Direction:
Print the material below verbatim, beginning at the line containing "Where should I click to: Click the Chinese" and stopping after the line containing "coord(169,186)".

Entries shown:
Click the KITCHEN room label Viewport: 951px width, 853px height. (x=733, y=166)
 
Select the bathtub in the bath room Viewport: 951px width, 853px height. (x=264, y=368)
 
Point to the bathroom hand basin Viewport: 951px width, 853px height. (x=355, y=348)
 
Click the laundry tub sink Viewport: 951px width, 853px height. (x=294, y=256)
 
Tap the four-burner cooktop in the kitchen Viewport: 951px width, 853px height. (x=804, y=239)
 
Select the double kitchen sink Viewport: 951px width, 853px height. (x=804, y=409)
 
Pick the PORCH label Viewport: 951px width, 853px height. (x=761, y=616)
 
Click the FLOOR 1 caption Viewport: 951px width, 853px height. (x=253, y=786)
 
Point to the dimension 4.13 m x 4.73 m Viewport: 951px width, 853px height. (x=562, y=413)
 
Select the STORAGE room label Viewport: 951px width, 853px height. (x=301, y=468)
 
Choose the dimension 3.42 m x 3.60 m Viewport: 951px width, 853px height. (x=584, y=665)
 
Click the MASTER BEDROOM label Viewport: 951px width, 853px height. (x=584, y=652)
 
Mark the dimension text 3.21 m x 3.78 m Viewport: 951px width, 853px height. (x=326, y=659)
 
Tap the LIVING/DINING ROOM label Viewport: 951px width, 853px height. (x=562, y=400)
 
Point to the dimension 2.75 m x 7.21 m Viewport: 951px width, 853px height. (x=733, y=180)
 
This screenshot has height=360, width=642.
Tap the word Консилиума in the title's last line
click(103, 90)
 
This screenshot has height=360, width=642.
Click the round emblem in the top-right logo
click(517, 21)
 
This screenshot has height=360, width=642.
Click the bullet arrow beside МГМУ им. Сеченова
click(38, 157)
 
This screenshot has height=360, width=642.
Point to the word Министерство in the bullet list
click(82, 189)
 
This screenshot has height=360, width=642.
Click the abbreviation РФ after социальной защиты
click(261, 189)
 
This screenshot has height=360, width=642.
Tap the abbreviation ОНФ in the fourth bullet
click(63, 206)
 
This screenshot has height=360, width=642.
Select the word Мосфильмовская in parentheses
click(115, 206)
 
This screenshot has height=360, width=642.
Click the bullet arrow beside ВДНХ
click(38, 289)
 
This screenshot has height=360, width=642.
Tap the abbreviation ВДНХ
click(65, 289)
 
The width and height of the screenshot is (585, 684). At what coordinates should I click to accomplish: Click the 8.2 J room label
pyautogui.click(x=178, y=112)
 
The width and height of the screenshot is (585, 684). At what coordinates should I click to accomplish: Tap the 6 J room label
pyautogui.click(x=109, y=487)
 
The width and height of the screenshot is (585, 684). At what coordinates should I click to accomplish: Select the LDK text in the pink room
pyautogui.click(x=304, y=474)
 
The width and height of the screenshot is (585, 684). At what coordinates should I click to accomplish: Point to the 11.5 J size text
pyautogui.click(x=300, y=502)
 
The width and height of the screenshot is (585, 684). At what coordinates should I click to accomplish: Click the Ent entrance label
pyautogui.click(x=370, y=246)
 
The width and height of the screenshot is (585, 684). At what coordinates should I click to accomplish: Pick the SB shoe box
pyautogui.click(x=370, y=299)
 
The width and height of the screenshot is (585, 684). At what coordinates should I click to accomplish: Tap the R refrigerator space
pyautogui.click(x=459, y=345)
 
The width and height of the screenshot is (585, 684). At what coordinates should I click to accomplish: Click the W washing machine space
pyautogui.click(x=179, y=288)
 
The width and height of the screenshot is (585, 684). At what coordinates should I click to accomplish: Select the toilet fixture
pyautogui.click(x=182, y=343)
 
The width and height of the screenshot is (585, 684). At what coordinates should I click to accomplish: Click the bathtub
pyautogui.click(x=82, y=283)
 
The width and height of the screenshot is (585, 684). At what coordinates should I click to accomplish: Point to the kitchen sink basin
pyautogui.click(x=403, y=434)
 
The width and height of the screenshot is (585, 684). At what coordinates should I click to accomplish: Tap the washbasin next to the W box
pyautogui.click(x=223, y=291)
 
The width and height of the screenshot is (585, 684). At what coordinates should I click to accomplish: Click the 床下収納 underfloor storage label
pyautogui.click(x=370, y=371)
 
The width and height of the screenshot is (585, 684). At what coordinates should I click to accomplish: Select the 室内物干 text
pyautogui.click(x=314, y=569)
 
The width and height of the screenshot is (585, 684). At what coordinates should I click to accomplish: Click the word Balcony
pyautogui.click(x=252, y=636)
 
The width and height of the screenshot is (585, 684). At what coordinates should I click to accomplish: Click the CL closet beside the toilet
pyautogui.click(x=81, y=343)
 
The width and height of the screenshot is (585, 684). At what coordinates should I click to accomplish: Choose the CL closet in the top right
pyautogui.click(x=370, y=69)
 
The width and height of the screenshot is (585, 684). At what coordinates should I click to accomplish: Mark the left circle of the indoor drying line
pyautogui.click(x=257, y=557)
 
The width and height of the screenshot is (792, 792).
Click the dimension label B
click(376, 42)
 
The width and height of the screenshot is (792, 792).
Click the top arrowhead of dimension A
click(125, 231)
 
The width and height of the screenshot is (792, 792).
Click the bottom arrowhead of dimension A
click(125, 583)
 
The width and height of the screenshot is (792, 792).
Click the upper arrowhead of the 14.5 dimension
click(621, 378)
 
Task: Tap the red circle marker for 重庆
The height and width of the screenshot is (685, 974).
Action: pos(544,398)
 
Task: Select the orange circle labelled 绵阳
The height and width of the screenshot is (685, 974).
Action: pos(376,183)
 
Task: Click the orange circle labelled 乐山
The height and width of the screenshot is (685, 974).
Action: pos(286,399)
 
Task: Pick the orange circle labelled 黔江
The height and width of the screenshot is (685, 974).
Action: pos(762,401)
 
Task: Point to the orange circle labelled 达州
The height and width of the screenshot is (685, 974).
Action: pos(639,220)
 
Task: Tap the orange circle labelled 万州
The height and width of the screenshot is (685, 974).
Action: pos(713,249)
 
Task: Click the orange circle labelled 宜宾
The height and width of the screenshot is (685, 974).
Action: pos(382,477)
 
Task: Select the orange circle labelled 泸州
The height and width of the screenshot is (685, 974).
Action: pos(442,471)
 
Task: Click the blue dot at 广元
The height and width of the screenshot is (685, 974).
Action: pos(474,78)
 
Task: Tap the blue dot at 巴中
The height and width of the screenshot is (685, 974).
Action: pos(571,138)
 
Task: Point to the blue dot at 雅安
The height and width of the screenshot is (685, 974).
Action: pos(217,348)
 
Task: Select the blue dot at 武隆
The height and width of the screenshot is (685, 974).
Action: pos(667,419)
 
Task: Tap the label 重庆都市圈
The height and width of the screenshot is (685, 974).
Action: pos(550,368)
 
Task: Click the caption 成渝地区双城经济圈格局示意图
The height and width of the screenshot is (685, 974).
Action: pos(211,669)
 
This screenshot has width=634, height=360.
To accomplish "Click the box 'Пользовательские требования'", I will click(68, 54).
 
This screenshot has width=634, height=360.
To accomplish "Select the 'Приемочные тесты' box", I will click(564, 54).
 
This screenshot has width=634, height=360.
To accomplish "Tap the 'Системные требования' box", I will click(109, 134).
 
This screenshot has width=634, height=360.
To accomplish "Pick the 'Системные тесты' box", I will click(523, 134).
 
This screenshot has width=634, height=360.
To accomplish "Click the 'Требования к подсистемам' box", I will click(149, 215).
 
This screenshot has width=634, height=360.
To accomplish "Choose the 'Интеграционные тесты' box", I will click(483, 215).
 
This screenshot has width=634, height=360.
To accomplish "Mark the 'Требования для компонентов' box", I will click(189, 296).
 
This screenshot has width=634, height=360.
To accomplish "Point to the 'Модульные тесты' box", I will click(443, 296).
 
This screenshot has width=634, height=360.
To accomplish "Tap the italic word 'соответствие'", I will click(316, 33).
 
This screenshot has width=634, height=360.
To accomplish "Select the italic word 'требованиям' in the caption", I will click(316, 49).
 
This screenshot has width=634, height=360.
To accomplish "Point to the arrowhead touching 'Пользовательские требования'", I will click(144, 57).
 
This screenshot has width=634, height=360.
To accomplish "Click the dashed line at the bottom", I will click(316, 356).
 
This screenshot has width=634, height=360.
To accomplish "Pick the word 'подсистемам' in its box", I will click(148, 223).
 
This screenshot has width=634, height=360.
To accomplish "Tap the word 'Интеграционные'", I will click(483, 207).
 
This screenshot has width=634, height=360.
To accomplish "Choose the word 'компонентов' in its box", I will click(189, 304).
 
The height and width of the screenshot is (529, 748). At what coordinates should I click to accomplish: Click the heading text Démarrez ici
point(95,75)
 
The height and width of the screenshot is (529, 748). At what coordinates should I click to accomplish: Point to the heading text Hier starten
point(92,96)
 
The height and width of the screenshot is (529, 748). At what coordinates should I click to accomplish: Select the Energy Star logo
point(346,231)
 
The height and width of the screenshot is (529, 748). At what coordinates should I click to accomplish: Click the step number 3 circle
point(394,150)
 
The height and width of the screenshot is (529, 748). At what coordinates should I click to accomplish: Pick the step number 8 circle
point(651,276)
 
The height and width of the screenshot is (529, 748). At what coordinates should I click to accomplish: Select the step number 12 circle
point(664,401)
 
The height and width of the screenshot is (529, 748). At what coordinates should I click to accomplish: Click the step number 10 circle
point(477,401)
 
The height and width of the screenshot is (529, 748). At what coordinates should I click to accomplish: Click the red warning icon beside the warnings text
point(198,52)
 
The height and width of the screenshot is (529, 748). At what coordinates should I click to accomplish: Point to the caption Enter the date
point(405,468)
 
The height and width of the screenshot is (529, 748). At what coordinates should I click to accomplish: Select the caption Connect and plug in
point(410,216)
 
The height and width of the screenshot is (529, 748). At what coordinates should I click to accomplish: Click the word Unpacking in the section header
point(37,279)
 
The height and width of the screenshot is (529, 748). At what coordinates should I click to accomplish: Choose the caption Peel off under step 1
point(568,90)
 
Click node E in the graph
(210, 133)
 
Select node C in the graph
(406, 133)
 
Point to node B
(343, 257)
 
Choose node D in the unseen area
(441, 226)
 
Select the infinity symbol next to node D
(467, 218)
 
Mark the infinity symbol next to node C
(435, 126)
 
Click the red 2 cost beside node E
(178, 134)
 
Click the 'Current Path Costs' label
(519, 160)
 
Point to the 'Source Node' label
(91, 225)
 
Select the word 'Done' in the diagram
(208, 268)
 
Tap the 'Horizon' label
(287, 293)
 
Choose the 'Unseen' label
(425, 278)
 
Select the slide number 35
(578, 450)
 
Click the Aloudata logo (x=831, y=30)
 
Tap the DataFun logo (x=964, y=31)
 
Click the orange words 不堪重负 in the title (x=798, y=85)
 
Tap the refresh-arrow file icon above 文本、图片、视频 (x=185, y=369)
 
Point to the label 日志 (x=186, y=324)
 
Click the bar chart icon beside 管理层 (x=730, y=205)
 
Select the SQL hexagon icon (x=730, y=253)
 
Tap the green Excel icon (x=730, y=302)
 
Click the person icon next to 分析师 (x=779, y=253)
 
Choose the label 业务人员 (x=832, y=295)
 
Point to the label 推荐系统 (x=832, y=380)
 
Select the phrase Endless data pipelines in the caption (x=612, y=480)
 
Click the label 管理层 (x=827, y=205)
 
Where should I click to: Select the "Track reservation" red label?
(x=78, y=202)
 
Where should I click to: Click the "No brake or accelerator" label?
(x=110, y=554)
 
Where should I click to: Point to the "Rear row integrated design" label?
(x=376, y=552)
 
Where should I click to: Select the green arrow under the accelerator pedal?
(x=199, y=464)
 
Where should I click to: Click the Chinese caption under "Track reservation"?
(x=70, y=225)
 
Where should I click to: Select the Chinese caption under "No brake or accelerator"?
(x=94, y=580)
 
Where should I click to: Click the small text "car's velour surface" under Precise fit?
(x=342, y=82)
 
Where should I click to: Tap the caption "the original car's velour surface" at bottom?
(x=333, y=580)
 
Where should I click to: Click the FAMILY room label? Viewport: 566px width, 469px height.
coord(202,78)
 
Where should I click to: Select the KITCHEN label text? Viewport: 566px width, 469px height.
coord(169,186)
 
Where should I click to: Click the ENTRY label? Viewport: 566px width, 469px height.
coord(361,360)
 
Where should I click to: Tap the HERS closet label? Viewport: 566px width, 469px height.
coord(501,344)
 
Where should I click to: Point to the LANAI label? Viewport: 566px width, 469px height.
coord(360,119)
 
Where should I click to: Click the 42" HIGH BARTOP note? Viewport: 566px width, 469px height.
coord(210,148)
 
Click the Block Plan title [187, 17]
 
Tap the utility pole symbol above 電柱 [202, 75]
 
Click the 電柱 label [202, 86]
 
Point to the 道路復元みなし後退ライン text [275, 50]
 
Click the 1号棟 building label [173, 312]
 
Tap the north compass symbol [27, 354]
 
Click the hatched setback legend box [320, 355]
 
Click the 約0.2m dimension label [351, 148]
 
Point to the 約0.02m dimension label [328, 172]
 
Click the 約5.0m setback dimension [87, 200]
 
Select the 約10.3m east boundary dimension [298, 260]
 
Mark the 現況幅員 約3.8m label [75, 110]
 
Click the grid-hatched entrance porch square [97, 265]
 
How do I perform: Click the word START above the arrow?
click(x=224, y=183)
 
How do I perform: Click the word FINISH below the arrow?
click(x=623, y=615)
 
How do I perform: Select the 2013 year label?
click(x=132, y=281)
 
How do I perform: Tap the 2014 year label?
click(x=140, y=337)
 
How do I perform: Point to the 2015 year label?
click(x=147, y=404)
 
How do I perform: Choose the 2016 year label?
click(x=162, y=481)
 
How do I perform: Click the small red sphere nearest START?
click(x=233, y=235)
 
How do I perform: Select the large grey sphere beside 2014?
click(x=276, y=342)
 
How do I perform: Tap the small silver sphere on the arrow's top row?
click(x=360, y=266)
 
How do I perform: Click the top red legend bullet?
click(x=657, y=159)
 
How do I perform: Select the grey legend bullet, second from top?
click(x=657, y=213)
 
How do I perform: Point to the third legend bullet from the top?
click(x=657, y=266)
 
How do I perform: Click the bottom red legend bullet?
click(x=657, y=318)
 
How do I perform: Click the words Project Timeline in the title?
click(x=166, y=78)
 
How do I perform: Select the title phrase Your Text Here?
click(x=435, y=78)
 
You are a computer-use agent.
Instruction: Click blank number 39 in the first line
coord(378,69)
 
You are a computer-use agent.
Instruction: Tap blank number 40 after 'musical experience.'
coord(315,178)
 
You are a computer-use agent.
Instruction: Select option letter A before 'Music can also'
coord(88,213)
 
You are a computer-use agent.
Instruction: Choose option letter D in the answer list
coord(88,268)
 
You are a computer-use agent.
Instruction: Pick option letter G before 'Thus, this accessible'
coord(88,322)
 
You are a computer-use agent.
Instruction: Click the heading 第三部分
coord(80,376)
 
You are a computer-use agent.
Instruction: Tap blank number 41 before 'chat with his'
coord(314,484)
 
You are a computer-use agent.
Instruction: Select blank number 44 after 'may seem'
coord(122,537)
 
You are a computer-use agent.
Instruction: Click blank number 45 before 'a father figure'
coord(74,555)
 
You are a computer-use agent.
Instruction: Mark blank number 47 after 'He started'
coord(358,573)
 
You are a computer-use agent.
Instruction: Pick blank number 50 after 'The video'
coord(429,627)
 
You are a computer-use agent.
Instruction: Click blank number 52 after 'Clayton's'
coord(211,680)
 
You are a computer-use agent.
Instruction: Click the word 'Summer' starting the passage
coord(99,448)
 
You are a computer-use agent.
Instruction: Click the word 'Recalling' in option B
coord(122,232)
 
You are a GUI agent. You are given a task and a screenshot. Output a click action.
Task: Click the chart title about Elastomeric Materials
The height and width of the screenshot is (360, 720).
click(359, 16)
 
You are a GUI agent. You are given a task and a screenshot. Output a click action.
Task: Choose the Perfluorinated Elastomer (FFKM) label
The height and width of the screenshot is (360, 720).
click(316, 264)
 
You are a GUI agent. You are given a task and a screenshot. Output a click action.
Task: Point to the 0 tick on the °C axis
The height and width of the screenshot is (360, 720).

Problem solution:
Where should I click to: Click the Chinese caption under "Track reservation"?
(x=70, y=225)
 
Where should I click to: Select the Chinese caption under "No brake or accelerator"?
(x=94, y=580)
 
Where should I click to: Click the small text "car's velour surface" under Precise fit?
(x=342, y=82)
 
Where should I click to: Tap the caption "the original car's velour surface" at bottom?
(x=333, y=580)
 
Where should I click to: Click the FAMILY room label? Viewport: 566px width, 469px height.
coord(202,78)
 
Where should I click to: Select the KITCHEN label text? Viewport: 566px width, 469px height.
coord(169,186)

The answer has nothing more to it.